Doroteo
Guamuch Flores, che in seguito alcuni giornalisti americani ribattezzarono per
semplicità Mateo Flores, originario del Guatemala, è stato un valido corridore
delle lunghe distanze. La sua migliore prestazione, nonché vittoria più
eclatante, fu nel 1952 alla maratona di Boston. Flores, in quell'occasione,
sbaragliò tutta la concorrenza, atleti ben più famosi e titolati di lui. La sua
gara fu caratterizzata da una stranezza non di poco conto: corse con ai piedi i
mocassini di cuoio con i quali era arrivato a Boston il giorno prima. Era povero,
non poteva permettersi le scarpette da corsa, e quelle erano le uniche
calzature che possedeva.
Mateo
Flores, negli anni che seguirono, ebbe un unico emulo: il mio amico Antonio
Felini, detto Faccia di Cavallo. Il buon Antonio non vinse nessuna maratona
internazionale, la sua impresa non ebbe il rilievo di quella del corridore
guatemalteco ma, nel suo piccolo, merita comunque di essere ricordata.
Fine
di agosto. Un caldo infernale, di quelli che ti tolgono il fiato. Quel giorno
era in programma una corsa su strada di
dodici chilometri, e per il nostro gruppo podistico c'era un unico
obiettivo: vincere il trofeo per la
migliore squadra.
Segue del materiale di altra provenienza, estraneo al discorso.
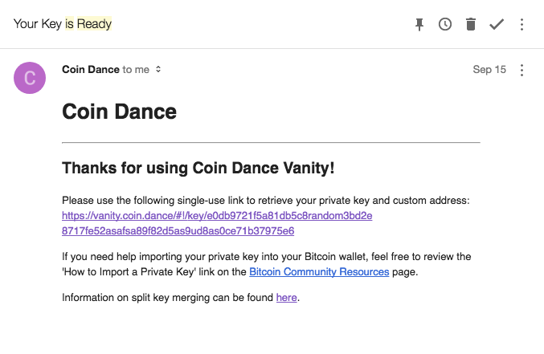Snooze the email using clock icon
Viewport: 544px width, 354px height.
(x=445, y=24)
Ognuno avrebbe dovuto dare l'anima, spingendosi oltre
il limite.
Dieci
minuti alla partenza e, come al solito, di Antonio, detto Faccia di Cavallo per il suo viso allungato e
l'espressione sempre triste, non c'era traccia. Arrivò all'ultimo momento,
tutto trafelato. Non ebbe nemmeno il tempo di scaldarsi. Ma lui era fatto così,
abituato a lanciarsi nella mischia all'ultimo secondo.
"Sbrigati
a cambiarti!" gli intimai, quasi urlando per la fretta.
Lui
mi guardò, annuì ma non disse nulla. Era incredibile come, anche quando gli si
dicevano le cose più banali, sembrava sempre non capire. Eppure, alla fine
ubbidì. Si sfilò la polo, rivelando la canottiera rossa e gialla della squadra.
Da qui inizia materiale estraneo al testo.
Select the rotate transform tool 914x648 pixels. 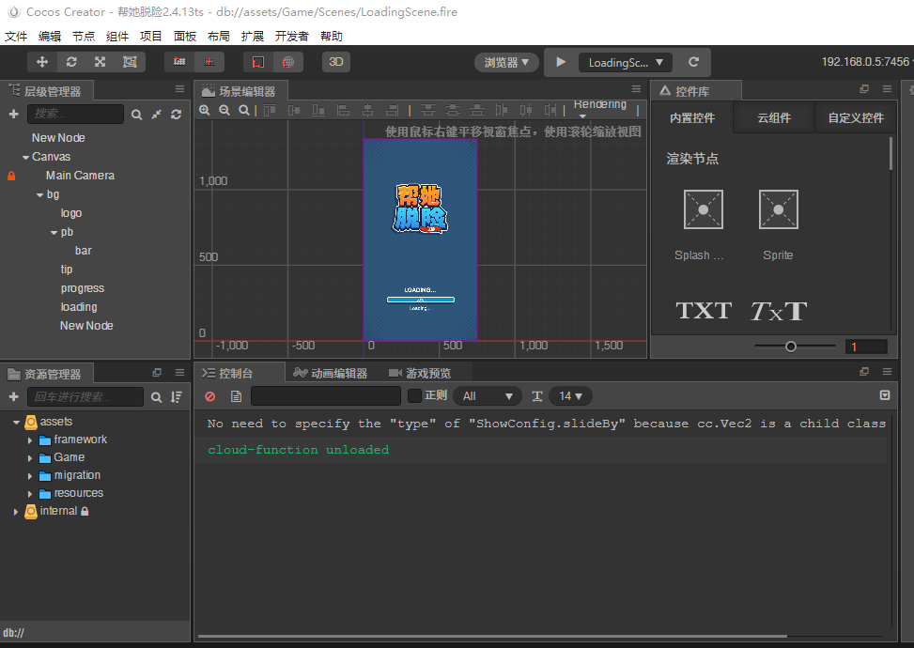click(71, 62)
I pantaloncini di raso blu li indossava già.
"Sono
pronto" disse con la sua voce flebile.
"Sei
scemo?" risposi, abbassando lo sguardo sui suoi piedi.
Anche
lui li guardò, poi alzò gli occhi su di me.
"Perché?"
domandò, dopo un attimo di silenzio.
"Ti
devi cambiare le scarpe!" gli ricordai, con un sospiro esasperato. Accidenti,
ma è proprio tonto! pensai tra me e me.
"Uso
queste" ribatté lui.
"Quelle?"
"Le
altre si sono rotte" spiegò, con la solita espressione imperturbabile.
"Ma
come fai a correre con quelle?" chiesi, incredulo.
"Sono
pur sempre scarpe" rispose.
Le
osservai meglio. Si trattava di mocassini di cuoio nero e lucido, quasi nuovi, forse usati per qualche
occasione speciale, magari un matrimonio. Avevano la suola spessa e un tacco di almeno due o tre centimetri.
"Tu
non sei a posto" ebbi il tempo di dire, scuotendo la testa. Lui sollevò le
spalle, e in quel preciso istante ci chiamarono a raccolta per la partenza.
Inutile
raccontare ogni metro della gara. La mia, comunque, fu buona. Anche gli altri
tre compagni si comportarono bene. Eravamo fiduciosi. Se Antonio fosse arrivato
nei primi cento, avremmo vinto senza problemi l'agognato trofeo. Invece, Faccia
di Cavallo arrivò tra gli ultimi, dopo i primi quattrocento. Ma arrivò. Tagliò
il traguardo con un'espressione molto sofferente, la faccia ancora più
allungata del solito. Altro che cavallo, sembrava un mulo stremato!
Venne
verso di noi, scuotendo la testa. "Scusate, non ce l'ho fatta" ci
disse con un filo di voce. "Oggi non ero in gran forma" aggiunse.
"Ma
è tutta colpa delle scarpe!" esclamai, puntando il dito verso i suoi
piedi.
"No,
con le scarpe mi sono trovato abbastanza bene" disse lui, con una calma
disarmante. Poi, con una smorfia di dolore, sfilò quella destra.
Il
calzino non era più bianco ma rosso,
tutto intriso di sangue. Rimanemmo inorriditi.
"È
soltanto la seconda volta che le metto" disse Faccia di Cavallo, come se
fosse la cosa più normale del mondo.
"Sono
ancora un po' rigide" aggiunse, faticando non poco a nascondere l'atroce sofferenza.